Nationalrat lehnt No-Billag-Initiative ab
Der Nationalrat hat sich deutlich für das bestehende Radio- und TV-Gebührenmodell ausgesprochen. Die grosse Kammer lehnte die No-Billag-Initiative und auch den Gegenvorschlag der SVP deutlich ab.
Wie zuvor der Ständerat hat gestern auch der Nationalrat die No-Billag-Initiative deutlich abgelehnt. Wie SDA auf parlament.ch schreibt, empfiehlt der Nationalrat dem Stimmvolk, die Initiative abzulehnen. Das beschloss er mit 122 zu 42 Stimmen bei 15 Enthaltungen.

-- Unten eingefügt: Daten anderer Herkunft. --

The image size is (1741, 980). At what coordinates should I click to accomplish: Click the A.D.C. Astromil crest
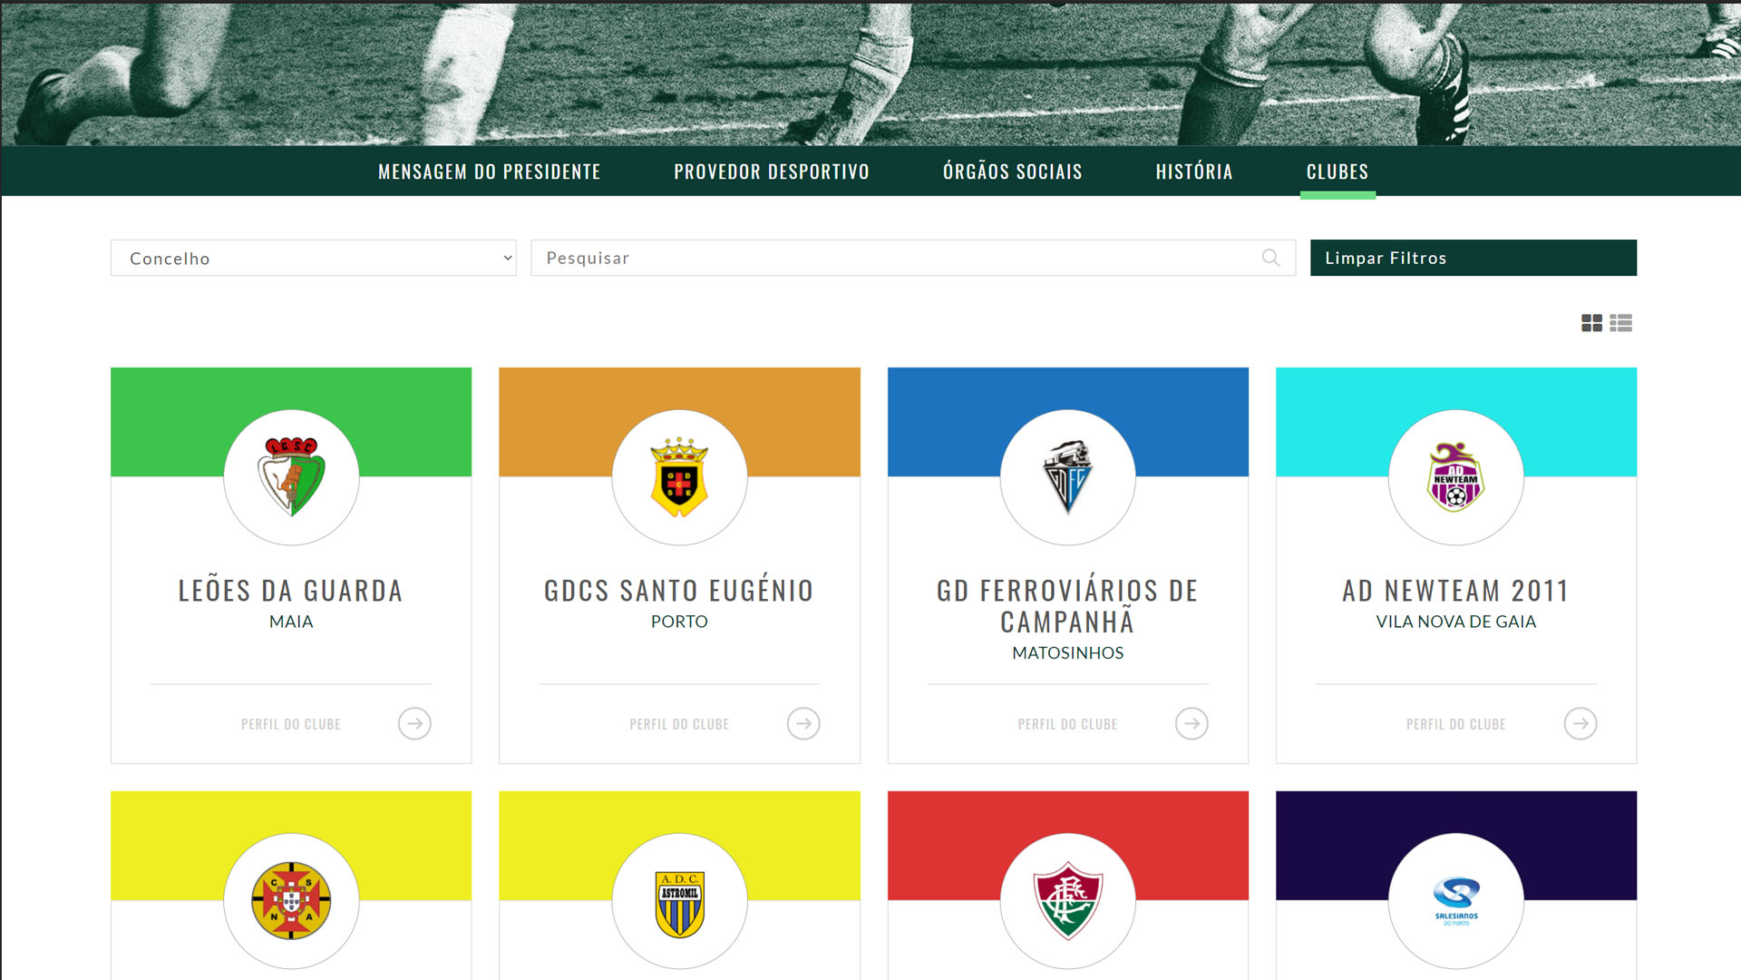pos(679,904)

Auch der direkte Gegenvorschlag der SVP hatte keine Chance in der grossen Kammer. Mit 108 zu 70 Stimmen bei 2 Enthaltungen wurde er abgelehnt. Der Vorschlag der SVP war, die Radio- und TV-Gebühren auf 200 Franken im Jahr zu begrenzen. Vertreter der SVP kündigten an, bei einem Nein zum Gegenvorschlag die Initiative zu unterstützen.
Sparkurs in Aussicht
Die Mehrheit im Nationalrat sehe aber das bestehende Modell für die Schweiz mit ihren vier Landessprachen bewährt. Ein gutes Angebot lasse sich nur mit Gebühren finanzieren. Medienministerin Doris Leuthard bemerkte, dass ausser der SRG auch 21 Lokalradios und 13 Regionalfernsehsender Gebührengelder erhielten. Deren Existenz sei bei einer Annahme der Initiative ebenfalls gefährdet. Sie gab aber Sparpläne bekannt. Demnach sei geplant, die Abgabe auf "weit unter 400 Franken" zu setzen und die Ausgaben auf 1,2 Milliarden Franken zu plafonieren.
Die Debatte begann schon in der ersten Sessionswoche. Weil sich aber so viele Ratsmitglieder dazu äussern wollten, war gestern eine zweite Sitzung nötig.